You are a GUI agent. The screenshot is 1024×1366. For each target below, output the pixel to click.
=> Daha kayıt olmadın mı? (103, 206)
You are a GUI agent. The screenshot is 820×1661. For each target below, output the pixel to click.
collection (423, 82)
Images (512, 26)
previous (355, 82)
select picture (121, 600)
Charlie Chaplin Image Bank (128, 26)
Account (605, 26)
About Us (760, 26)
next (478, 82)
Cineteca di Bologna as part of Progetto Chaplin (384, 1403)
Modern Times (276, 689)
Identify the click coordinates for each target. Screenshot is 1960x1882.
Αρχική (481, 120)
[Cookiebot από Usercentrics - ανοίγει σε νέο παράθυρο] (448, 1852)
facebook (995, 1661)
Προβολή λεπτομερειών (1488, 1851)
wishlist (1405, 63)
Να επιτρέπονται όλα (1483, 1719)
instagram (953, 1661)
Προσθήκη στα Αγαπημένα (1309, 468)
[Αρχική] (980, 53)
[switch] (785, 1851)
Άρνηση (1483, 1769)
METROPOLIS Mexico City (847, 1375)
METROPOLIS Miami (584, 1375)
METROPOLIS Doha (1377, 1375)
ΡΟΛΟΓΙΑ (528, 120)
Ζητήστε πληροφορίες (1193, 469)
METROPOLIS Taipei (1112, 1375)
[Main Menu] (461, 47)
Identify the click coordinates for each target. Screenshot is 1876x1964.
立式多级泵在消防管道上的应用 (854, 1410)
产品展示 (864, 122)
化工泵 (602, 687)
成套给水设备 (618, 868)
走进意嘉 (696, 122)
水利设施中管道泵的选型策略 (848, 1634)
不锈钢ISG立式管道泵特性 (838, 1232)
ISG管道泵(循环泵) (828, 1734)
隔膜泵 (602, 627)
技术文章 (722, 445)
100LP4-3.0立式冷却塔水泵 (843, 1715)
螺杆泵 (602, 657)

**GOAL OF THE EXERCISE**
Would you write out the data exactly as it reads?

**RESPONSE BELOW**
You are a GUI agent. The screenshot is 1024×1366. For each target below, output the pixel to click.
=> Daha kayıt olmadın mı? (103, 206)
You are a GUI agent. The screenshot is 820×1661. For each target below, output the pixel to click.
collection (423, 82)
Images (512, 26)
previous (355, 82)
select picture (121, 600)
Charlie Chaplin Image Bank (128, 26)
Account (605, 26)
About Us (760, 26)
next (478, 82)
Cineteca di Bologna as part of Progetto Chaplin (384, 1403)
Modern Times (276, 689)
Identify the click coordinates for each target. Screenshot is 1960x1882.
Αρχική (481, 120)
[Cookiebot από Usercentrics - ανοίγει σε νέο παράθυρο] (448, 1852)
facebook (995, 1661)
Προβολή λεπτομερειών (1488, 1851)
wishlist (1405, 63)
Να επιτρέπονται όλα (1483, 1719)
instagram (953, 1661)
Προσθήκη στα Αγαπημένα (1309, 468)
[Αρχική] (980, 53)
[switch] (785, 1851)
Άρνηση (1483, 1769)
METROPOLIS Mexico City (847, 1375)
METROPOLIS Miami (584, 1375)
METROPOLIS Doha (1377, 1375)
ΡΟΛΟΓΙΑ (528, 120)
Ζητήστε πληροφορίες (1193, 469)
METROPOLIS Taipei (1112, 1375)
[Main Menu] (461, 47)
Identify the click coordinates for each target. Screenshot is 1876x1964.
立式多级泵在消防管道上的应用 (854, 1410)
产品展示 (864, 122)
化工泵 (602, 687)
成套给水设备 (618, 868)
走进意嘉 (696, 122)
水利设施中管道泵的选型策略 (848, 1634)
不锈钢ISG立式管道泵特性 (838, 1232)
ISG管道泵(循环泵) (828, 1734)
隔膜泵 (602, 627)
技术文章 (722, 445)
100LP4-3.0立式冷却塔水泵 (843, 1715)
螺杆泵 (602, 657)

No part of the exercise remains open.